Sou um artista plástico que usa a fotografia. Não me considero um fotógrafo, deixo isso bem claro. A fotografia, com sua possibilidade mecânica de reprodutibilidade técnica, é quase a espinha dorsal de minha obra (apesar de também haver Séries que fiz sem referências fotográficas, geralmente as de pinturas-sobre-superfícies-não-tradicionais como as pinturas sobre bichos empalhados, pinturas sobre minhas roupas, pinturas sobre computadores). Minha primeira máquina fotográfica, uma Agfa tipo caixote, ganhei de meu pai antes dos 10 anos.

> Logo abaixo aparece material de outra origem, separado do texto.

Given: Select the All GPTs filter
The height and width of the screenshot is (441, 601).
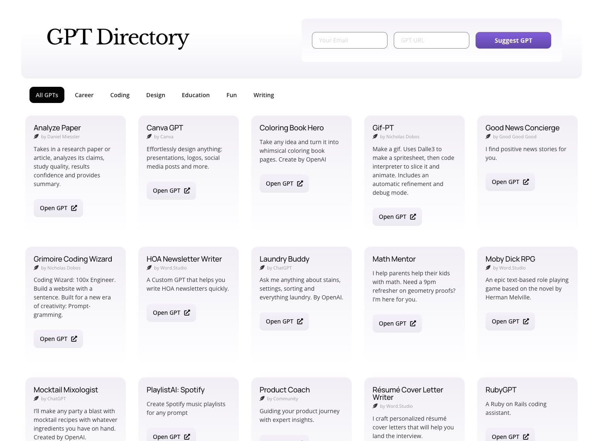Looking at the screenshot, I should point(47,95).
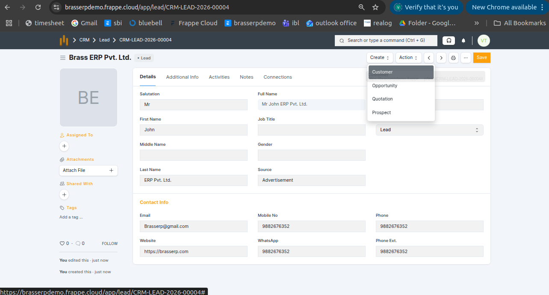This screenshot has height=295, width=549.
Task: Click the VT user avatar
Action: tap(484, 41)
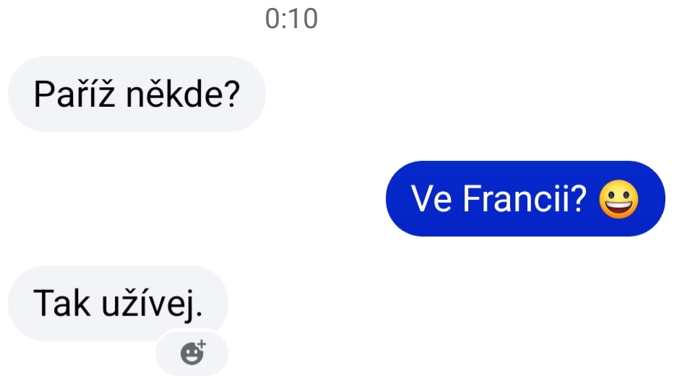Select the "Tak užívej." received message
The image size is (682, 376).
(x=118, y=303)
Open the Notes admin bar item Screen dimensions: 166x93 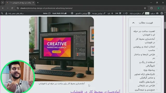pos(47,13)
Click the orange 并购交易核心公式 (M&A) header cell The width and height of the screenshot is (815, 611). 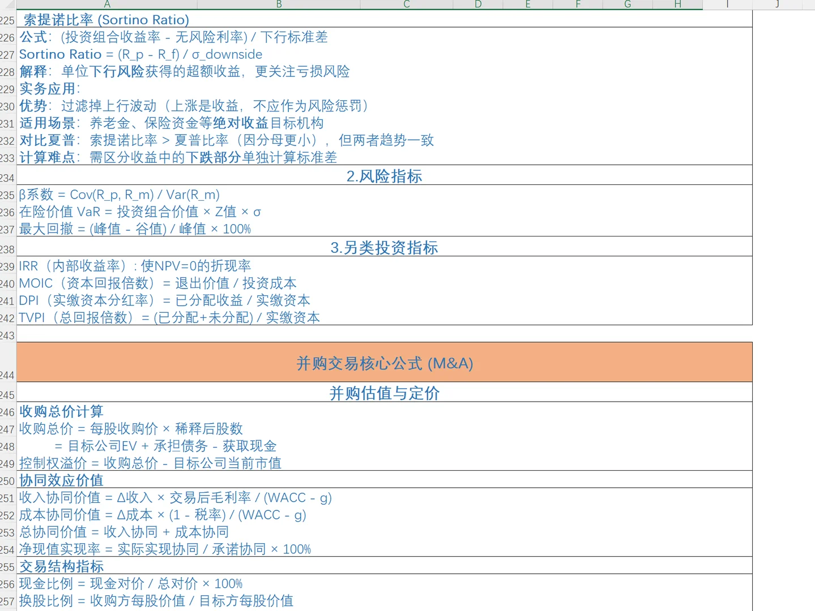(x=383, y=363)
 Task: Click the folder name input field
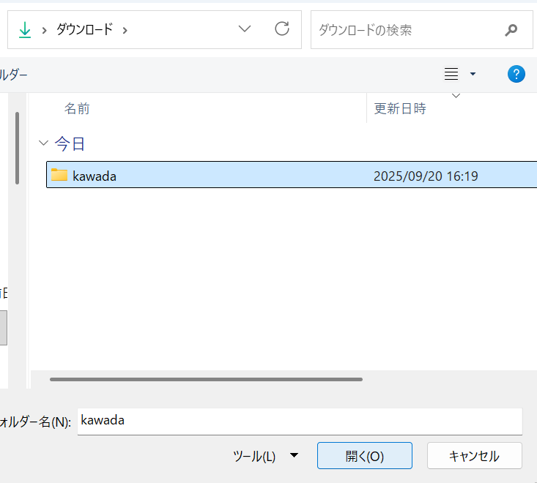click(299, 421)
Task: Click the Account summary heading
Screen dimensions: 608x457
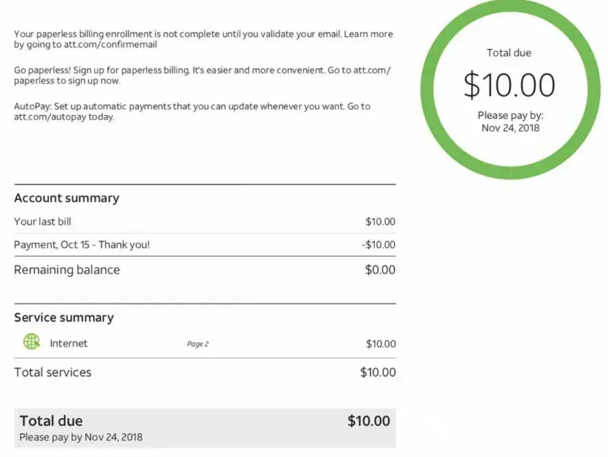Action: [66, 198]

A mídia fotografia me fascinou desde então, mesmo inconscientemente quando era pequeno. A possibilidade de refletir sobre uma imagem captada e congelada no tempo foi-se desdobrando em inúmeras possibilidades conceituais combinando um universo fluido, pois, podemos voltar ao passado, com uma imagem múltipla, pois, a podemos modificar. Como resultado temos uma abordagem plástica, que a transportamos para as mais diferentes superfícies: é tudo o que quero na vida.

Criar rupturas, também é um papel do artista?

Claro. Tradição e ruptura são o Eros e o Thanatos da produção artística. Não há ruptura sem tradição e não há evolução sem ruptura. A ruptura é a nossa contribuição como artista, e essa ruptura só é válida se conhecemos o passado, a História: em outras palavras, a tradição.

Como as observações externas e as reflexões internas foram cruciais para a criação do seu trabalho “Mapa da Mina?”.

Na minha Série “Mapa da Mina” eu quis refletir sobre o Brasil, um país muito rico e infelizmente muito desigual. Por isso utilizei pedras preciosas que comprei em Minas Gerais, e as distribuí desigualmente em cima de território nacional cortado em madeira. Venho por fim deixar aqui uma provocação, mas algo que acho muito importante: para mim a arte tem que ser plasticamente sedutora, exuberante, linda. Acredito no belo, e acredito na inteligência das pessoas. O resto é pó!